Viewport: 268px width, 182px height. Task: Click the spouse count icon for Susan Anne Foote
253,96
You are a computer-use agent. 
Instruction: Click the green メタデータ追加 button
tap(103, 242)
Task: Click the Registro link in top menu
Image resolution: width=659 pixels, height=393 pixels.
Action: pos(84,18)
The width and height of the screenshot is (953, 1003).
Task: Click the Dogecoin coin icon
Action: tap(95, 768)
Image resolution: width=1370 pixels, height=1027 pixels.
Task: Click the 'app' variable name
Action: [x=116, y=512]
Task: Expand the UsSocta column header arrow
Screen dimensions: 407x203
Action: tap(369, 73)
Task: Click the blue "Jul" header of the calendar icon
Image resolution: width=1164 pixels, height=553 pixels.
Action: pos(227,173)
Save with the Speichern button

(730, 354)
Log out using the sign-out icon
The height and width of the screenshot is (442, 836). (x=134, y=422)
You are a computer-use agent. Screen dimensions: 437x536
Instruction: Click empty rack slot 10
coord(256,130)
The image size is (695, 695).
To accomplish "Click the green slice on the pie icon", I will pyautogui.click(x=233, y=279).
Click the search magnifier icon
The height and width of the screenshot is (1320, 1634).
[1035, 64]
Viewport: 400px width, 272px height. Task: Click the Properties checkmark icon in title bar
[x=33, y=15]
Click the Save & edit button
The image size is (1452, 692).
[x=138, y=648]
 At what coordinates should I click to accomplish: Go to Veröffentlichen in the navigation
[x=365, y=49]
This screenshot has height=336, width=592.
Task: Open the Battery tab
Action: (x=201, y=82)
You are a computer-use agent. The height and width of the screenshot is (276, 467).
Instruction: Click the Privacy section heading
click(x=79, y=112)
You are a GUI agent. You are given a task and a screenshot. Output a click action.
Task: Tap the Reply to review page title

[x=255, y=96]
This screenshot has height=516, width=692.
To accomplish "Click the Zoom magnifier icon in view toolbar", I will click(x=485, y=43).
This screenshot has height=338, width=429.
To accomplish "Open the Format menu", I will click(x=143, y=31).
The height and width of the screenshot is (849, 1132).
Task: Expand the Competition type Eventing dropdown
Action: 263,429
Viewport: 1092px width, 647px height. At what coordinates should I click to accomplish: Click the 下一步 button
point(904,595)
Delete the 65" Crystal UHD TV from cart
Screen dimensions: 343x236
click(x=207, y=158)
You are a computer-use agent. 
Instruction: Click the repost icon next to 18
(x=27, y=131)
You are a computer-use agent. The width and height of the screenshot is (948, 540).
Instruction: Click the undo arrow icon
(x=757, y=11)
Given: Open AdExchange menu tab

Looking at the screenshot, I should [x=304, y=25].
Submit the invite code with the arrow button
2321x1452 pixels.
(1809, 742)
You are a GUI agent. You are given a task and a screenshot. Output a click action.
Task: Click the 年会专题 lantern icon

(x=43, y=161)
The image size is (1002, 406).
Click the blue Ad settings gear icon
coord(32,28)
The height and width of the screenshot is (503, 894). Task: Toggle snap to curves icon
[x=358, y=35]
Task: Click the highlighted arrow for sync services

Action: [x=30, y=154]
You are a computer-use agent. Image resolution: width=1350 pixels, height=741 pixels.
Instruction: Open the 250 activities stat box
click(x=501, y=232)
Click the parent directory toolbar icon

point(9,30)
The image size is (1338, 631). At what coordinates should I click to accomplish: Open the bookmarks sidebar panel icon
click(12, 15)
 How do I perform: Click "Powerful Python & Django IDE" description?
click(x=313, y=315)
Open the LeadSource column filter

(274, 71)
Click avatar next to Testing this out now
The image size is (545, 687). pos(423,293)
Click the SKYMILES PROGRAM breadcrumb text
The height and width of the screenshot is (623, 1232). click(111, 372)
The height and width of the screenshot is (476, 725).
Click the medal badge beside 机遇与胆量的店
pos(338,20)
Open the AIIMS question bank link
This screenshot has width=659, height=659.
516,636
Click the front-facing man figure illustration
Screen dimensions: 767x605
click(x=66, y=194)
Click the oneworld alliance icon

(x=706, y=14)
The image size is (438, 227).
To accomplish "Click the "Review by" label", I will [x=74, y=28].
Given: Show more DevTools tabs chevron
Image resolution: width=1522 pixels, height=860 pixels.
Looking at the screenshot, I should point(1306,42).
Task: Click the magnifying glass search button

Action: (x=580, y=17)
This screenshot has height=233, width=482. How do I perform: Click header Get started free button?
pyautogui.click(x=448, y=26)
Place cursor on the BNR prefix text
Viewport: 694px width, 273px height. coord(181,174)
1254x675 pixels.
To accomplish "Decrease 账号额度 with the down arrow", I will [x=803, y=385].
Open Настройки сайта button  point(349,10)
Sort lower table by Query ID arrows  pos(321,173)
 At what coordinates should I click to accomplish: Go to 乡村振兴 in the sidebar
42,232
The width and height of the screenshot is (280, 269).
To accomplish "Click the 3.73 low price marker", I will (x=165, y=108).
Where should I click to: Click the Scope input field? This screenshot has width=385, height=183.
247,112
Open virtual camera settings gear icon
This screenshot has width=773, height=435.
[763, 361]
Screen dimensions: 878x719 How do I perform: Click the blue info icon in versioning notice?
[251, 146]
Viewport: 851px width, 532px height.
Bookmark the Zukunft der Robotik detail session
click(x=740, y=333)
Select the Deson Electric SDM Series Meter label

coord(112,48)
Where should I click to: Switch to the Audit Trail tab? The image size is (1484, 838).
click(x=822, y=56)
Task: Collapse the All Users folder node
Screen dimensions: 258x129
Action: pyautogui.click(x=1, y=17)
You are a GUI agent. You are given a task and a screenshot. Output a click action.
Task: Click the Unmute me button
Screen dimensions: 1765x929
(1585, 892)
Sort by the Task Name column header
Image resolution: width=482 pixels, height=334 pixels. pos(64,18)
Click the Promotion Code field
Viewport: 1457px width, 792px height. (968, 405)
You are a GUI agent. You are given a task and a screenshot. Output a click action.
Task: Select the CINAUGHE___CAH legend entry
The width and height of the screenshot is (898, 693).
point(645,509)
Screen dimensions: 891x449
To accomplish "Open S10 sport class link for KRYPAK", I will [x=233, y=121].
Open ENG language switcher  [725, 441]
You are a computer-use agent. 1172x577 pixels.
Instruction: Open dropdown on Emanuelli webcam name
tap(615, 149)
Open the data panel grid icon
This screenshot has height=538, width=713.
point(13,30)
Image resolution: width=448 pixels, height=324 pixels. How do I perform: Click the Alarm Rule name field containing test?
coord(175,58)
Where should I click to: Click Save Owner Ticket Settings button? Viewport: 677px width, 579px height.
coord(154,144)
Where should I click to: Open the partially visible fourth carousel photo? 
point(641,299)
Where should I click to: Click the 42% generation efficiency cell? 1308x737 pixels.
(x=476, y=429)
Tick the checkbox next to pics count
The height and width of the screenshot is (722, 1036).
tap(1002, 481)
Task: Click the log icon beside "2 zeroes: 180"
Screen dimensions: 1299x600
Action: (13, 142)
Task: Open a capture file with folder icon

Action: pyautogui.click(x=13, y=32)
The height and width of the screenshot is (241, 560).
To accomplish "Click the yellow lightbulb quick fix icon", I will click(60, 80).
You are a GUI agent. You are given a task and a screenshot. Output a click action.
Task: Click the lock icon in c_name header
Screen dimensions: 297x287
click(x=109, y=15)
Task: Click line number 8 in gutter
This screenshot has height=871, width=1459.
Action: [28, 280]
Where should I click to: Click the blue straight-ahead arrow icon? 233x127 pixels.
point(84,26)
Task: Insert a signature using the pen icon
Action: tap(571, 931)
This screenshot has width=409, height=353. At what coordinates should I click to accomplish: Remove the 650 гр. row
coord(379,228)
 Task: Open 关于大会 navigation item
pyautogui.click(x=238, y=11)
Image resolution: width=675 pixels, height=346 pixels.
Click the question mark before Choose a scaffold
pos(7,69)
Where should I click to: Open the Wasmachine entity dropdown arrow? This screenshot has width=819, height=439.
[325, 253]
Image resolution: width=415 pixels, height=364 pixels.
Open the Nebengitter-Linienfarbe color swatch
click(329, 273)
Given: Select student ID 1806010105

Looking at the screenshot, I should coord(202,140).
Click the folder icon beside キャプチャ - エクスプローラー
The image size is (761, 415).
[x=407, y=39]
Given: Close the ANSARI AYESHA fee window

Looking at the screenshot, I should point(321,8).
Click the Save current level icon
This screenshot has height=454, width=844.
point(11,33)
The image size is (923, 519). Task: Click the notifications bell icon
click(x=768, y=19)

__Task statement__
Reproduce the listing lines from the one containing "You are a computer-use agent. Image" through the one containing "click(12, 15)", inclusive, exactly as they appear.

__Reply to the task__
You are a computer-use agent. Image resolution: width=1350 pixels, height=741 pixels.
Instruction: Open the 250 activities stat box
click(x=501, y=232)
Click the parent directory toolbar icon

point(9,30)
The image size is (1338, 631). At what coordinates should I click to accomplish: Open the bookmarks sidebar panel icon
click(12, 15)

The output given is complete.